Cloudflare Docs
Reference Architecture
Edit this page
Give us feedback
Set theme to dark (⇧+D)

Access to private apps without having to deploy client agents

​​ Introduction

Using Cloudflare to access private resources - such as applications, servers, and networks that are not exposed directly to the internet - usually involves deploying an (agent) to devices and then using a server-side agent (cloudflared, WARP Connector), to connect the private network or application to Cloudflare. This document describes an alternative approach which removes the need to deploy software to the user’s device, making it easier for allowing third party access such as contractors and partners.

Typically, to provide access to internal resources, you use Cloudflare Zero Trust Network Access ZTNA which supports two methods for how the user device accesses a private resource.

  • A CNAME in public DNS, that resolves to a hostname representing the Cloudflare tunnel which proxies the request to the internal application.

  • An IP address exposed by Cloudflare tunnel, that again, proxies traffic direct to that IP address.

​​ Accessing private applications

Some organizations don’t like the idea of public DNS records which reference internal services, even though the ZTNA services provide strong access security, sometimes just the existence of a service name in public DNS is not desired. Exposing IP addresses directly to users is also a bad idea, they are hard to remember, and IP addresses can change. Unlike accessing a web application via a public DNS record through our proxy, applications exposed via private IP addresses also require the user to install an agent on their device to capture and route the traffic to Cloudflare which in turn routes it to the application.
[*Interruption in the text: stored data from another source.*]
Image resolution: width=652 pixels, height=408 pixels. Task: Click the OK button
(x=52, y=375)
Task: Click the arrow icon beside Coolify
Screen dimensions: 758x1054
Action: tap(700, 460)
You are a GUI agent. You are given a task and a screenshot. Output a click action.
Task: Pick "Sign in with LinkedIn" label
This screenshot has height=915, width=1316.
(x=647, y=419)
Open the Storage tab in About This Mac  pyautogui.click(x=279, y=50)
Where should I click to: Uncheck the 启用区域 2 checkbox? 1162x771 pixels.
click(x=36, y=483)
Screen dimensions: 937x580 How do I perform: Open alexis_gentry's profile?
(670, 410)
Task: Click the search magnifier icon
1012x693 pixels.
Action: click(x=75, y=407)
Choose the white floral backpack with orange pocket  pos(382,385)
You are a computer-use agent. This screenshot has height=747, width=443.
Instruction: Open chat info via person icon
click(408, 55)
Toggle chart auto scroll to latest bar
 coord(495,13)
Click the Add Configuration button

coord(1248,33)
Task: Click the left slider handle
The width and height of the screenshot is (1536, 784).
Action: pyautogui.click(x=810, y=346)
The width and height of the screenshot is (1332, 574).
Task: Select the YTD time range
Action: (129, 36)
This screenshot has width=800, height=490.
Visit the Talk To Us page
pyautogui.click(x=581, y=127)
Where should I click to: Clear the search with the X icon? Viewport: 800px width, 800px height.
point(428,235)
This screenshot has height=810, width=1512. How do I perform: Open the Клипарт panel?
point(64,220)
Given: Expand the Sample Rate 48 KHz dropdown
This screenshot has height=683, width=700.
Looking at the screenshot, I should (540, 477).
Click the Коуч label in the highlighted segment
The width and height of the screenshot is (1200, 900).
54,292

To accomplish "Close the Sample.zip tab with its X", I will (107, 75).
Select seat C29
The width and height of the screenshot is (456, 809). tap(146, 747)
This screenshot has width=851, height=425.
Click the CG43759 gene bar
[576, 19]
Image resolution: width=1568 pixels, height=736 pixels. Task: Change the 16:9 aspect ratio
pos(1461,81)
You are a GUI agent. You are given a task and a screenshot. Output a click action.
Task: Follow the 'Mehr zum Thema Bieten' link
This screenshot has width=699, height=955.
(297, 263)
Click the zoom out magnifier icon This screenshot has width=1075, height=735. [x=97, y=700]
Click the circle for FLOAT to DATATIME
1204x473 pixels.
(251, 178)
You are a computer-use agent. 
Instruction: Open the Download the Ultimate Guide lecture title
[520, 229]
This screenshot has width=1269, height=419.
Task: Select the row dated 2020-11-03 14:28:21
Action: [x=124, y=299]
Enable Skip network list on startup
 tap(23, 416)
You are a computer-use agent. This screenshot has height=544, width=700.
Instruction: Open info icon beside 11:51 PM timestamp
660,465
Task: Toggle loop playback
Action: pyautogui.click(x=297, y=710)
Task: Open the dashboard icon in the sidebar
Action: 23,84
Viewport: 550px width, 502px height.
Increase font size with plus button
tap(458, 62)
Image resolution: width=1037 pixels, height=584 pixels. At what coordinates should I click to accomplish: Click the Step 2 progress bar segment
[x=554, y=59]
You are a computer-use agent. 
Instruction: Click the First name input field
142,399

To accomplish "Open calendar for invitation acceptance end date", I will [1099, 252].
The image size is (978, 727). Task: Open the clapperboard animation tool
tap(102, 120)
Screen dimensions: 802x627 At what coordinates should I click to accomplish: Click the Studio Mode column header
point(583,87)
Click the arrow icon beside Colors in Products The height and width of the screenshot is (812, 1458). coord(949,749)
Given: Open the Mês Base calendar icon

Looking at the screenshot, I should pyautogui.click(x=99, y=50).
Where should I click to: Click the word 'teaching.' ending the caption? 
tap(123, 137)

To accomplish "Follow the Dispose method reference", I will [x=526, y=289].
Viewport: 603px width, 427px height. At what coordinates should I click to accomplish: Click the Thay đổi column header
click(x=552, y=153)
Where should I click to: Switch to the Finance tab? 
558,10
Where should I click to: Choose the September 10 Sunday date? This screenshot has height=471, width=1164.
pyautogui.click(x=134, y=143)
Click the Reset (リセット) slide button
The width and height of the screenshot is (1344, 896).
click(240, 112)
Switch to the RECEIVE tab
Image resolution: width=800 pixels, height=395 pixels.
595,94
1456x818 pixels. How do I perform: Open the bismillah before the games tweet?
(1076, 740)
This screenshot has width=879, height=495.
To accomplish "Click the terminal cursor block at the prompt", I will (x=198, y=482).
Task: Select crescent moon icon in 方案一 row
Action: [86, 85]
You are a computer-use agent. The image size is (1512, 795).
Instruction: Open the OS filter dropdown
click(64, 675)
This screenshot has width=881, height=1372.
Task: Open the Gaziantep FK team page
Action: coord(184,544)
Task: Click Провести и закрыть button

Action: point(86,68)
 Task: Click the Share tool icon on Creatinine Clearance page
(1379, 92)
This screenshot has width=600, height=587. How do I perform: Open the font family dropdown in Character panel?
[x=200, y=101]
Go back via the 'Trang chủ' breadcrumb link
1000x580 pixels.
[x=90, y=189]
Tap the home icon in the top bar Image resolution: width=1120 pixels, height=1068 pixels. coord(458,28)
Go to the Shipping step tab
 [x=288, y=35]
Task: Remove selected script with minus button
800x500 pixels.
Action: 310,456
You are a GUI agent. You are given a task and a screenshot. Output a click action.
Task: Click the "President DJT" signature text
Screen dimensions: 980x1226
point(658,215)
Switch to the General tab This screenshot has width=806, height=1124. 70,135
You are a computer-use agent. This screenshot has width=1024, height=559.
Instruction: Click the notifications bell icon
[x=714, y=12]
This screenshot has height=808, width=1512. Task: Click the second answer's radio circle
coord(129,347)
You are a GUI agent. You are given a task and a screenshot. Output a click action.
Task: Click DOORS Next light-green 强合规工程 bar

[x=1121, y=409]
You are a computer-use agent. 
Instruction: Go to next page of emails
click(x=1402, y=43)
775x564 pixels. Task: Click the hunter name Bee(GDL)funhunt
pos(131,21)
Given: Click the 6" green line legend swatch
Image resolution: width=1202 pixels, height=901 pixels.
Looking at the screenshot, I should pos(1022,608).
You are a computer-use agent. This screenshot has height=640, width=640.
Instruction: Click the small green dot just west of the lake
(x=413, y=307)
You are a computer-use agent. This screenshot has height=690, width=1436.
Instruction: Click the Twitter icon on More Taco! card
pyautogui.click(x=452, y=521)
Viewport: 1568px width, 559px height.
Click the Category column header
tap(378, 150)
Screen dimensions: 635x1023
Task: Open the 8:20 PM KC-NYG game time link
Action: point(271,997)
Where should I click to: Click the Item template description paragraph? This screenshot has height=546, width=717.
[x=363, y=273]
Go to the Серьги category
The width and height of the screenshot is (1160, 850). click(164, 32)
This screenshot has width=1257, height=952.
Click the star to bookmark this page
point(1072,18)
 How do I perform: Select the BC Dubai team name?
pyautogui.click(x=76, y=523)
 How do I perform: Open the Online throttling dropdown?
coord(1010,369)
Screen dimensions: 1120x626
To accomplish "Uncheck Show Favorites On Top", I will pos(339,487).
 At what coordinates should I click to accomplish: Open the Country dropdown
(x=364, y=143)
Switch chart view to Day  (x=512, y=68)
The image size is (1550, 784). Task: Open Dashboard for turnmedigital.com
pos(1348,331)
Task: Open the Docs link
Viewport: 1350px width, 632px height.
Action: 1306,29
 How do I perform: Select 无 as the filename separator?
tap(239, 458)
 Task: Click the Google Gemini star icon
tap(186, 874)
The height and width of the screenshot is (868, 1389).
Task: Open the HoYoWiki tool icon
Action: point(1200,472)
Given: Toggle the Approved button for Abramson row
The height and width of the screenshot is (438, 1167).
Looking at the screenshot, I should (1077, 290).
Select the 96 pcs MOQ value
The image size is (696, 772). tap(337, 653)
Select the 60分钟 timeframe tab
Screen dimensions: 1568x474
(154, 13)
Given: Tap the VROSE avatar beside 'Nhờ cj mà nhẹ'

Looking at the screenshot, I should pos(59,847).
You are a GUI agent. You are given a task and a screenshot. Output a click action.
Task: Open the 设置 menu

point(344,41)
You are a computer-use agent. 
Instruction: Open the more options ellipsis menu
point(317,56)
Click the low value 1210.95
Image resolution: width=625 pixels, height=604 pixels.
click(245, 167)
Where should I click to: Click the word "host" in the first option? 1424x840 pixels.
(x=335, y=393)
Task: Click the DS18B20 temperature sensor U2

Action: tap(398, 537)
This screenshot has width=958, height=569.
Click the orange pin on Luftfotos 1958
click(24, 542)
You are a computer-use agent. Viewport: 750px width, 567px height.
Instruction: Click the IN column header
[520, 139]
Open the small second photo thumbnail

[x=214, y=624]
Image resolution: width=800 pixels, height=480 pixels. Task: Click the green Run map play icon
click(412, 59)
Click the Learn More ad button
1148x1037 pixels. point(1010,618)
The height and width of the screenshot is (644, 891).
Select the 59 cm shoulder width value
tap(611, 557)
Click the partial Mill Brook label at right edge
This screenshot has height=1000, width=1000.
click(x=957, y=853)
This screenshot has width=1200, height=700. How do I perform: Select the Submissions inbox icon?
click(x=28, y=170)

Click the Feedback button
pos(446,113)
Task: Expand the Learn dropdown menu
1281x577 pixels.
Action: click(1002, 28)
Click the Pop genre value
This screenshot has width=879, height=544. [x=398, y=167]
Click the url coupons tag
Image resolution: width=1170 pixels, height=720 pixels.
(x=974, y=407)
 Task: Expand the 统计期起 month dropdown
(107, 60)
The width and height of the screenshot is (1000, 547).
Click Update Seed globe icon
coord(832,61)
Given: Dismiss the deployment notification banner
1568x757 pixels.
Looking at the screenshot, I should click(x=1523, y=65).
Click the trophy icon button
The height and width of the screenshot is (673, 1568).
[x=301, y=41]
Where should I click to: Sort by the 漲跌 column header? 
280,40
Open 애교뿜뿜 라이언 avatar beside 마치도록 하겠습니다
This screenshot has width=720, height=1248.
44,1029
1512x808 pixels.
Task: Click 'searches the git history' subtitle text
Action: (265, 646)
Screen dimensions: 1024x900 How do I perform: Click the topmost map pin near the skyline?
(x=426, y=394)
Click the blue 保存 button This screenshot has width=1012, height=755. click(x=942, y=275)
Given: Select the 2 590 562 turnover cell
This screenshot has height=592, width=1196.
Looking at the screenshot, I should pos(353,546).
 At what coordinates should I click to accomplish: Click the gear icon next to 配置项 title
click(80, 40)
Installing this agent can be a challenge with third parties like partners or contractors.

So how do you allow access to private resources, without creating public DNS records and without requiring the user install software on their device? Cloudflare solved this challenge with Resolver Policies where internal DNS services can be used. When combined with agentless Remote Browser Isolation, it is possible to create Zero Trust access to private web applications with only a modern web browser. Policies to control access to apps are then written in our Secure Web Gateway (SWG) service as network firewall policies. This method supports HTTP based applications, although Cloudflare does provide a browser rendering service for SSH and VNC services.

Follow this tutorial for information on how to configure secure access to private web-based resources without having to deploy client agents.

Figure 1: Remote Access Internal Hostname
Figure 1: Remote browser connected to private web service using internal hostname
  1. Users start their access by authenticating to the Cloudflare Browser Isolation service. Note this is a browser running on Cloudflare’s edge network, therefore all requests will by default be handled by Cloudflare. The contents are rendered back to the users’ browser via secure encrypted vector streams that use HTTPS and WebRTC channels.
  2. Once the user has authenticated to the remote browser, they make a request to an internal hostname which is a record in the internal DNS service. e.g. https://app.company.internal
  3. Cloudflare looks up the internal hostname using resolver policies, and gets the private IP address from the internal DNS server. This DNS resolution takes place within the Cloudflare network and requires no DNS client changes on the user’s device.
  4. Cloudflare evaluates the network firewall policies and verifies if the user has permission to reach the destination addresses.
  5. If the request passes the policy, it is sent via secure QUIC tunnels to the Cloudflared connectors which then is reverse proxied to the application servers. All data is transmitted securely through Cloudflare back to the users’ browser via encrypted vector streams.